▶ **Work task**
The entries must be repeated verbatim, and their images left out.

▶ **Stored data entries**
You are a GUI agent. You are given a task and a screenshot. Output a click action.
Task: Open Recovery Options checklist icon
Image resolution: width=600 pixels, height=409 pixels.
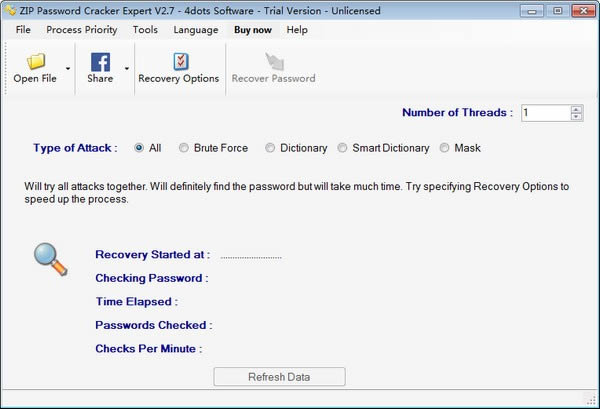pos(179,62)
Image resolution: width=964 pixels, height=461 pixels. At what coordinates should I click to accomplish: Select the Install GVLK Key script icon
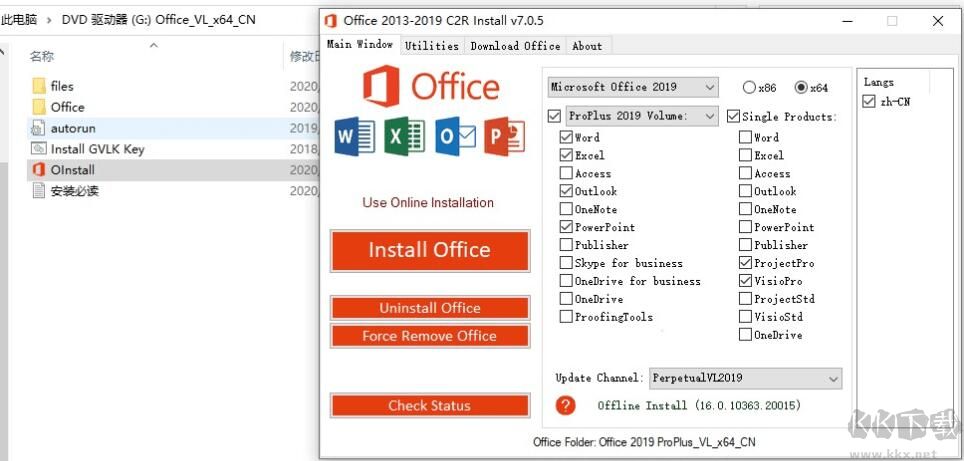tap(39, 149)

▶ **Task response**
You are a GUI agent. You are given a task and a screenshot. Output a click action.
Task: Open Recovery Options checklist icon
Image resolution: width=600 pixels, height=409 pixels.
pos(179,62)
Image resolution: width=964 pixels, height=461 pixels. At what coordinates should I click to accomplish: Select the Install GVLK Key script icon
tap(39, 149)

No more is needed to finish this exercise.